Ama bu Amatör’ün sadece komediden ibaret olduğu anlamına gelmiyor. Duygusal sahneler, vurucu sahneler, şaşırtıcı sahneler, hepsi çizgi romanda mevcut – fakat bana kalırsa, Ersin Karabulut’un eserinin en başarılı yönü, kullandığı anlatı dili.

Kitapta bir sahnede, Uykusuz gibi mizah dergilerinde “süper kahraman” hikayelerine sıcak bakılmadığı, çünkü bunların Türkçe’de genelde çok “yapay” bulunduğu söyleniyor. Bunu aslında çizgi romana tamamen genişletmek de mümkün. Türkçe, çoğu zaman çizgi romanda yapay duran bir dil. Bana göre, bir Türk çizgi romanının başarılı olması için aşması gereken en önemli engel de bu yapaylığa, “taklitmiş gibi durma” tuzağına düşmemek. Bu açıdan, kullanılan jargon olsun, anlatı tarzı olsun, Ersin Karabulut’un Amatör’ünü son derece başarılı bulduğumu söyleyebilirim.

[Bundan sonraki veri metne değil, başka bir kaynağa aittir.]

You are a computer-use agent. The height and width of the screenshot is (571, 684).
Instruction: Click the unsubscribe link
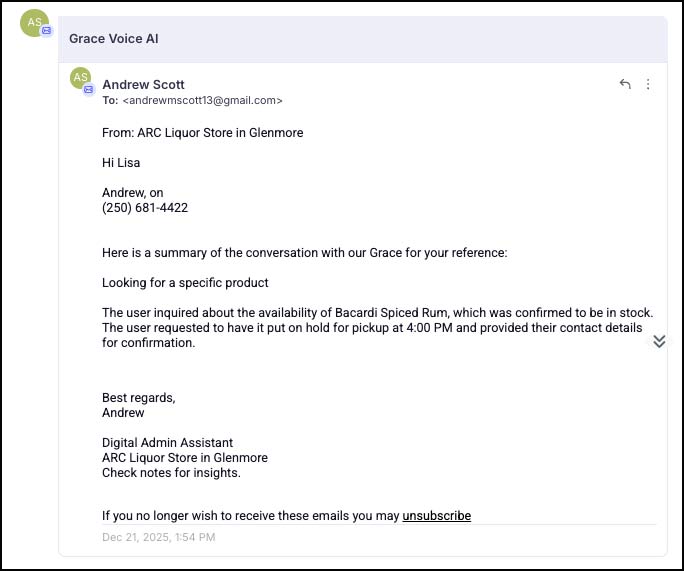point(436,516)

Eğer tek referans olarak beni almak istemez, başka kaynaklara da bakarsanız, özellikle “sözlük”lerdeki takipçi kitlesinin Amatör’ü pek beğenmediğini görebilirsiniz*. Ben, burada üç sebep olduğunu düşünüyorum:

1 – Amatör, bence öyle hafta hafta okunacak bir hikaye değil, bir bütün olarak okunması daha anlamlı. Bu yüzden, mizah dergilerinden takip eden arkadaşlar her hafta aradıklarını bulamamış olabilirler.

2-Amatör, bir mizah okuyucusunun Uykusuz’u aldığında “talep edeceği” bir hikaye değil. Mizah dergilerinin sadece komiklikten ibaret olduğunu söylemeye çalışmıyorum, fakat Amatör daha çok bir çizgi roman olarak görülmesi gereken bir çalışma, karikatür tarzı her ne kadar olayın içinde olsa da, o açıdan beklentileri karşılamamış olması muhtemel.

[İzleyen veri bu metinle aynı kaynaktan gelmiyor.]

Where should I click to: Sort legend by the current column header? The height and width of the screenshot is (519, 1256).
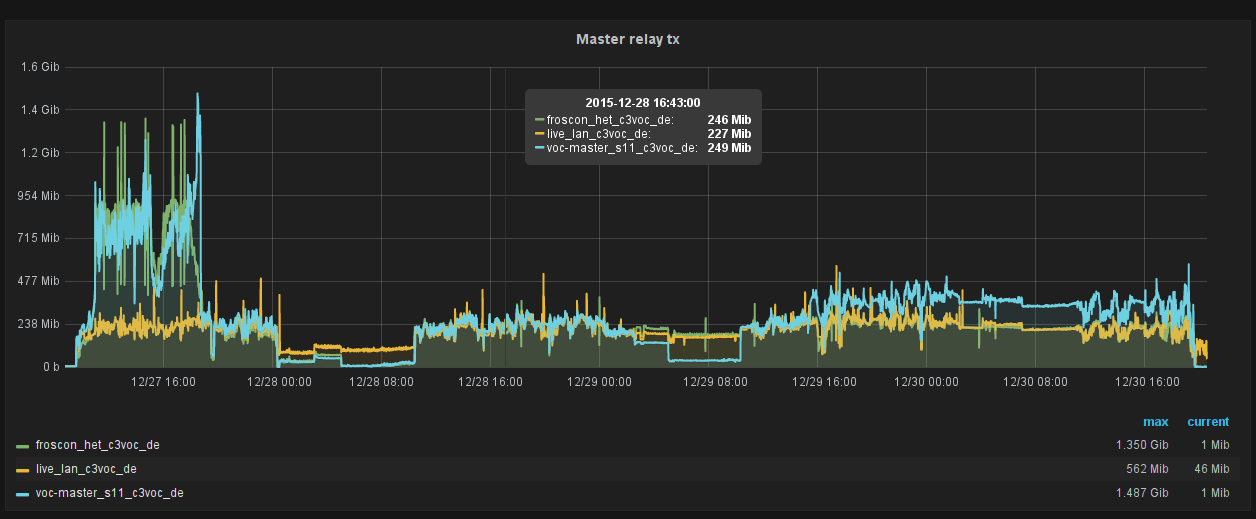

3 – Son olarak, olay her ne kadar gerçek karakterleri içerse de, sonuç olarak bir kurgu olduğu unutulmamalı.

Bunlar, klasik bir “zevkler / renkler” tartışmasının ötesinde, benim aklıma gelen sebepler. Haklı veya haksız olabilirim.

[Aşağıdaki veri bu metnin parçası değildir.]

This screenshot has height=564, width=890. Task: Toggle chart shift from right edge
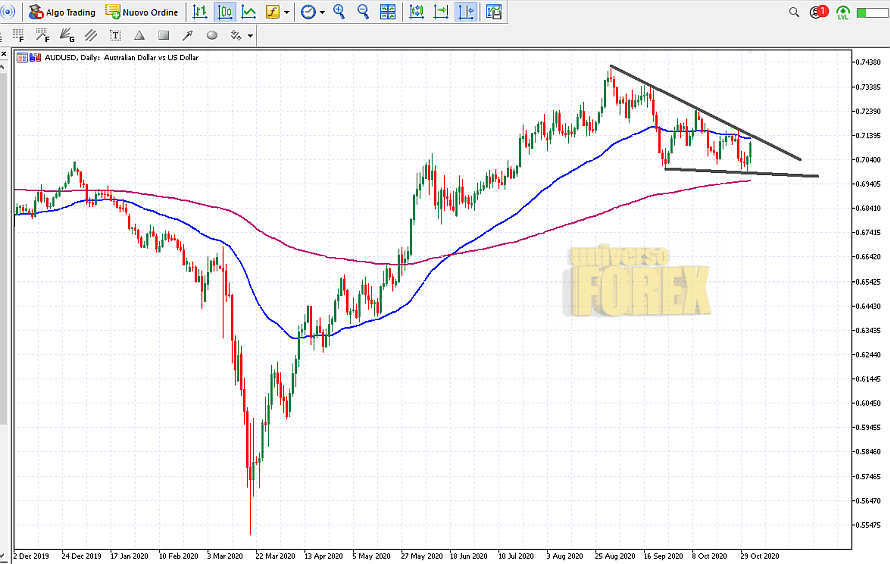(x=466, y=12)

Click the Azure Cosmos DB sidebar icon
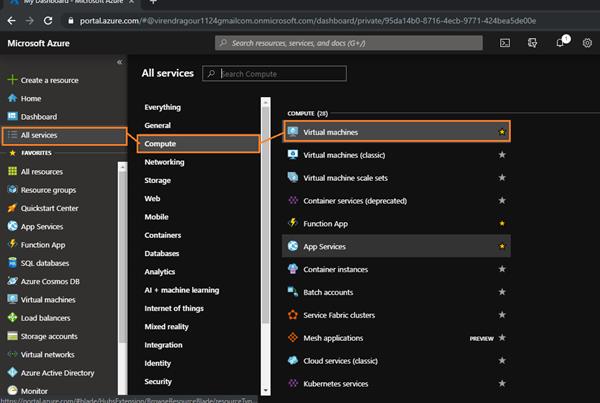tap(12, 281)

Yavaş yavaş bitireyim. Amatör’ü okumaya başladığımda, kafamdaki temel soru işareti, eserin ne kadar mizah dergilerinde görmeye alıştığımız “karikatürlerden”, ne kadar bizim AltEvren’de ele aldığımız “çizgi romanlardan” olacağı yönündeydi. Ersin Karabulut’un eseri, yazı sırasında da dediğim gibi, ikisinden de pek çok şey içeriyor, fakat bir süre sonra, okuması o kadar keyifli bir hale geliyor ki, hangisi olduğunu pek de umursamıyorsunuz.

İyi olduktan sonra; ne kadar grafik roman, ne kadar çizgi roman, ne kadar çizgi hikaye, ne kadar karikatür… Bu çok da önemli değil.

* EkşiSözlük ve İTÜ Sözlük’te, Ersin Karabulut başlığının ilgili entry’leri…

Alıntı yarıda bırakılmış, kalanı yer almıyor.